25 and 26. Colonel NEWMAN
asked the Prime Minister (1) whether he is yet in a position to make any statement with regard to the continuing, the diminishing, or the abolishing of the bread subsidy;
884 (2) whether he can give the House the decision arrived at by the Government with regard to the bread subsidy?
§ The PRIME MINISTER (Mr. Lloyd George)
Yes, Sir. The Government has decided that although it is inadvisable to abolish the bread subsidy at present, it is imperative that a substantial reduction should be effected in the Estimate for the coming financial year. Accordingly, the wholesale price of all flour will be advanced by 19s. 3d. per sack of 280 lbs. on Monday next, 15th instant. It has also been decided that the average rate of extraction required to be obtained from the wheat ground shall be raised from 77 per cent. to 80 per cent. In order to ensure that the benefit of the increased value of existing stocks in the hands of traders shall pass either to the consumer or to the taxpayer, no advance in retail prices of flour and bread will be permitted until Monday, 12th April, and arrangements have accordingly been made to check stocks in the hands of traders at the close of business on Saturday next, 13th instant.

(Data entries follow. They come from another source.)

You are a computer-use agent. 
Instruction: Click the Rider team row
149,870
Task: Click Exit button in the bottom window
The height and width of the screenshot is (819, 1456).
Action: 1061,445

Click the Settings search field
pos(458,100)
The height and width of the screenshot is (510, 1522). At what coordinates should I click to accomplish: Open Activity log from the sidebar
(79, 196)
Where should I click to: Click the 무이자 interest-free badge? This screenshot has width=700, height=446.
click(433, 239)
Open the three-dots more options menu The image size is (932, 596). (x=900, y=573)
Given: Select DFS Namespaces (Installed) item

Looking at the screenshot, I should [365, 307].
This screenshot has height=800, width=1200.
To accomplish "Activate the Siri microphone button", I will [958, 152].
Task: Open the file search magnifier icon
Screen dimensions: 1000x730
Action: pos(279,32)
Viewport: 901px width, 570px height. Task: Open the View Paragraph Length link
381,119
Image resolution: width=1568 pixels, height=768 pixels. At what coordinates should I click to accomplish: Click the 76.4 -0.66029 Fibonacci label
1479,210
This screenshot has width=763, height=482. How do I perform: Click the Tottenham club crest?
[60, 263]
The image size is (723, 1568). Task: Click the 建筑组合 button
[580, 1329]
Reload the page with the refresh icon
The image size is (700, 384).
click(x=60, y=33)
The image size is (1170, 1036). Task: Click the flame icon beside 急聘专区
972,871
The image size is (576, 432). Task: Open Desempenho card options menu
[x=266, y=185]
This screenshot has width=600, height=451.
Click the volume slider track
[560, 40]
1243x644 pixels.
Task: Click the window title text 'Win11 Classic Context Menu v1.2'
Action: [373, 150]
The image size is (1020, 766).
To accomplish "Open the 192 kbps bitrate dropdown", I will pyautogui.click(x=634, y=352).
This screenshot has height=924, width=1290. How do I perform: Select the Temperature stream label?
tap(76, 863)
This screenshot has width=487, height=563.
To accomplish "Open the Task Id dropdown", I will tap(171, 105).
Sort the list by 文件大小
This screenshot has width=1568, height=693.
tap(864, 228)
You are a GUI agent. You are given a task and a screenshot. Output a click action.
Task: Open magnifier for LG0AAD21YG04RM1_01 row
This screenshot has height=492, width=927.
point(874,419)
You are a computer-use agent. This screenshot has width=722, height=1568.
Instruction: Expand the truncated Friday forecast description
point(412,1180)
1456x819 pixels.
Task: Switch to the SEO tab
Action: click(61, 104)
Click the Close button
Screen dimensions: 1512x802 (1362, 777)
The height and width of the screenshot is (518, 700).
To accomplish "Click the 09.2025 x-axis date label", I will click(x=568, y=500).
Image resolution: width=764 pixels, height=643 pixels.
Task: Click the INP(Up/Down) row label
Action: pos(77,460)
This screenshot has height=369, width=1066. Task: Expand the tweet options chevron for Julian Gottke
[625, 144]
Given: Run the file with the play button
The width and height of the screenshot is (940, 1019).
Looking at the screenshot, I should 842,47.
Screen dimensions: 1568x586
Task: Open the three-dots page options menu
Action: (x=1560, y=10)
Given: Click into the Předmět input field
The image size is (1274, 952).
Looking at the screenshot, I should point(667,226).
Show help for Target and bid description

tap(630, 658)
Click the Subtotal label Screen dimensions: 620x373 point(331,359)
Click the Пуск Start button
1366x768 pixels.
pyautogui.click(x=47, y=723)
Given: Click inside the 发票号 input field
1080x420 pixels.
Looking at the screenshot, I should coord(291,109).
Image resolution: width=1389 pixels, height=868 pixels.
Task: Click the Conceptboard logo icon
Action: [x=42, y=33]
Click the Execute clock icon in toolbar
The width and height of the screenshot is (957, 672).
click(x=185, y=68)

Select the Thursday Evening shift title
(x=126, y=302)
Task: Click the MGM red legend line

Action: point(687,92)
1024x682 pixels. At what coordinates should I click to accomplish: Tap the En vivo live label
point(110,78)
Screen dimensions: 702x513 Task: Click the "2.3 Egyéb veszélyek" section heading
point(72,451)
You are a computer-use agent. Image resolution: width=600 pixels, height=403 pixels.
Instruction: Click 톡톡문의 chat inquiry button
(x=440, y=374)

It is estimated that the reduction in the bread subsidy for the coming financial year as a result of the decision indicated above, will amount to approximately 45 millions. If no change were made the cost to the Exchequer on present estimates would be approximately 90 millions.
§ Mr. LAMBERT
Can the right hon. Gentleman say what will be the price of the loaf on the 12th April?
§ The PRIME MINISTER
I am not quite sure. I believe it now fluctuates in different districts. Therefore I do not want to give any indication.